State Sen. James Gray, R-Rochester, chairperson of the Election Law and Municipal Affairs Committee, said during the debate the plan “complies with the ‘one man one vote’ requirement and does not divide any city or town between districts.”
With the latest U.S. Census figures showing the 1st District with about 18,000 more residents than the 2nd, Democrats proposed making just one change: moving the town of Hampstead from the 1st District to the 2nd. Republican legislators in both chambers opposed that.
Sen. Rebecca Whitley, D-Hopkinton, said New Hampshire residents who spoke at public hearings on redistricting last year want their congressional districts to remain competitive.
“I share the outrage we have heard about this proposal, because this map does not reflect how a healthy democracy works,” she said.
Under the current map, the 1st District covers the eastern part of the state and some of the south, including Manchester. The 2nd District covers the western, northern and some southern communities, including Nashua.
Republicans approved creating a 1st District that climbs up from the southeast corner through the middle of the state, with the 2nd District reaching up and around it.
Republican strongholds in southern New Hampshire including Salem, Hudson, Windham and Atkinson would move into the 1st District, while Seacoast communities including Portsmouth, Rochester, Dover and Durham and surrounding towns would shift to the 2nd.
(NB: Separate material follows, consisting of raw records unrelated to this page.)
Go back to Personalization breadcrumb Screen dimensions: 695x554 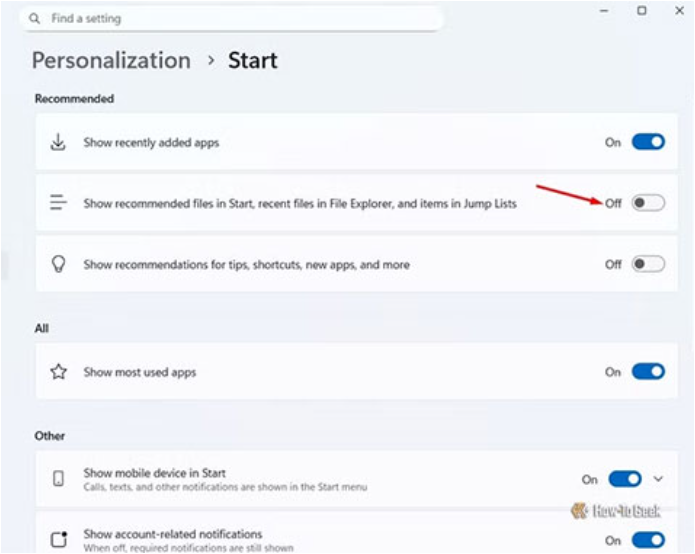[x=111, y=60]
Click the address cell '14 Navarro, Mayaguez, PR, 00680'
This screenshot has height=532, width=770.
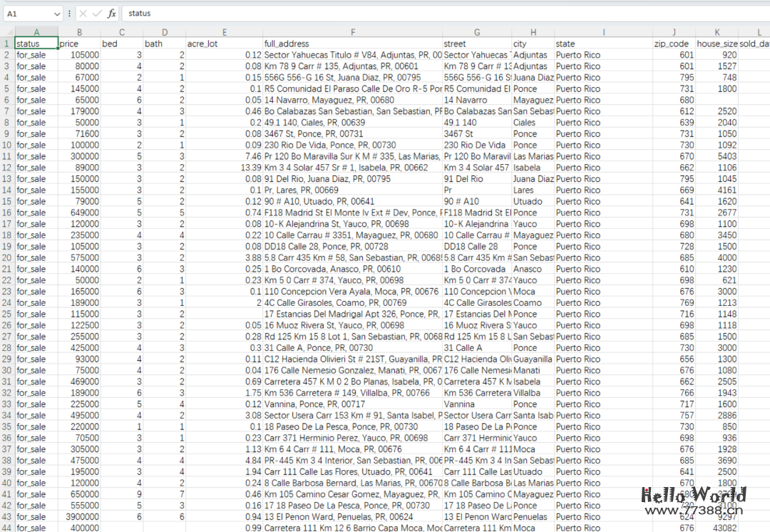(352, 100)
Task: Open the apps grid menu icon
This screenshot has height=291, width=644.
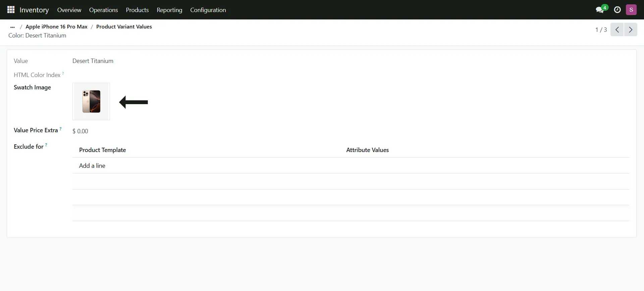Action: point(11,10)
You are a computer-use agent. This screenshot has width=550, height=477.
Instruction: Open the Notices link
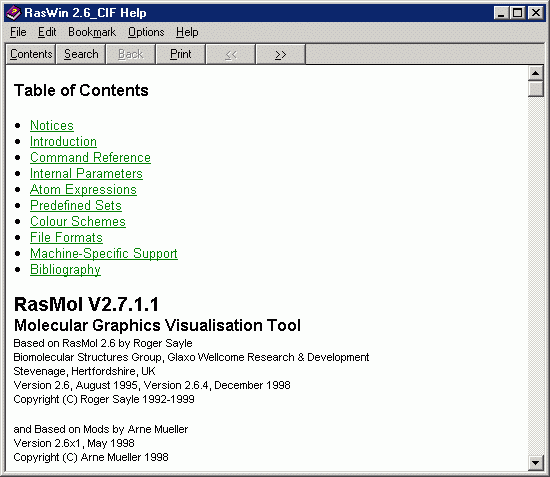pyautogui.click(x=52, y=126)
The current plan was approved in 2012. Republicans also controlled the Legislature at that time. But the map was vetoed by Democratic Gov. John Lynch, who argued it was unconstitutional because it denied 62 towns and wards their own seats in the House and that it needlessly broke up municipalities. The Legislature overrode the veto, and the state Supreme Court later found the plan constitutional.
Though Democrats hold both of the state’s U.S. House seats, the 1st District seat flipped five times in seven election cycles before Democrat Chris Pappas won his first term in 2018.
“I couldn’t agree more with Governor Sununu that this Congressional map was not in the best interest of New Hampshire, and I join Granite Staters of all political stripes in applauding his intention to veto this plan,” Pappas said in a statement. “For well over 100 years, our districts have remained largely unchanged, and in recent decades both districts have been among the most competitive in the country.”